- Film poster
- Directed by: Valeria Bruni Tedeschi
- Written by: Valeria Bruni Tedeschi Noémie Lvovsky Agnès de Sacy
- Produced by: Olivier Delbosc Marc Missonnier
- Starring: Valeria Bruni Tedeschi Noémie Lvovsky Mathieu Amalric Louis Garrel Valeria Golino
- Cinematography: Jeanne Lapoirie
- Edited by: Valeria Bruni Tedeschi Anne Weil
- Production companies: Canal+ CNC Fidélité Productions Virtual Films Wild Bunch
- Distributed by: Wild Bunch
- Release dates: 19 May 2007 (Cannes); 26 December 2007 (France);
- Running time: 107 minutes
- Country: France
- Languages: French Italian
- Budget: $3.5 million
- Box office: $4 million

= Actrices =

Actrices (Actresses) is a French comedy-drama film directed by Valeria Bruni Tedeschi, released in 2007. The film was presented in the official selection at the 60th Cannes Film Festival and won a Prix Spécial du Jury in the Un Certain Regard section.

§ DATA SEGMENT:
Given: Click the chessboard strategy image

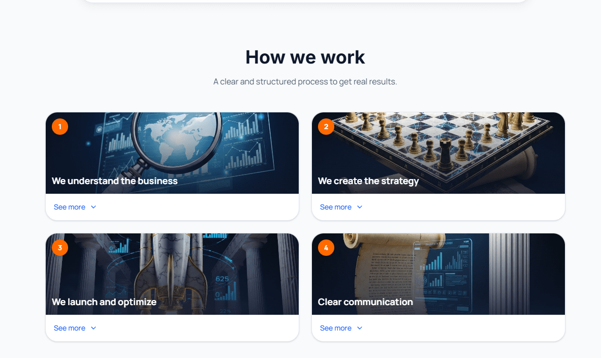Looking at the screenshot, I should (438, 153).
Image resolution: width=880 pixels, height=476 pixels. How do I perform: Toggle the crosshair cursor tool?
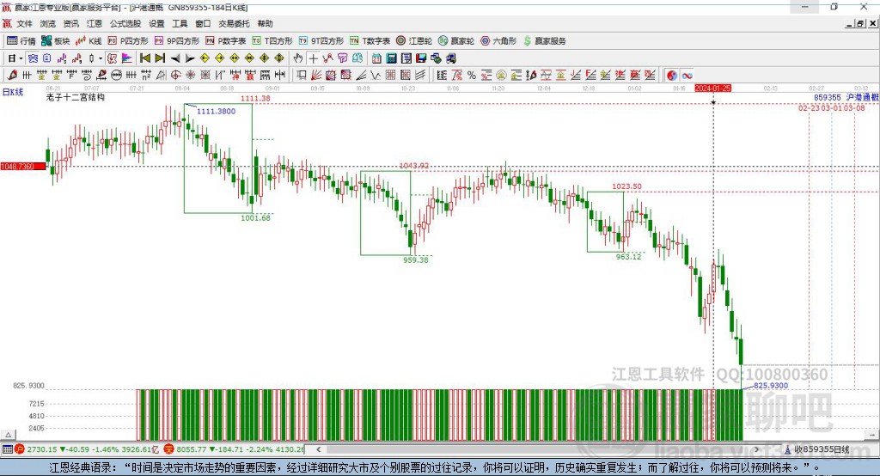(314, 58)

§ LIST OF TASKS:
1) Answer these from the Actrices page, using the data only where needed:
(a) Who is credited with the film's cinematography?
(b) What is the film's running time?
(c) What prize did the film win at the 60th Cannes Film Festival, and in which section?
2) Reproduce the part of the Actrices page between "Actrices (Actresses) is" and "Certain Regard section.", inclusive.

§ COMPLETED EXERCISE:
1)
(a) Jeanne Lapoirie
(b) 107 minutes
(c) A Prix Spécial du Jury, in the Un Certain Regard section

2)
Actrices (Actresses) is a French comedy-drama film directed by Valeria Bruni Tedeschi, released in 2007. The film was presented in the official selection at the 60th Cannes Film Festival and won a Prix Spécial du Jury in the Un Certain Regard section.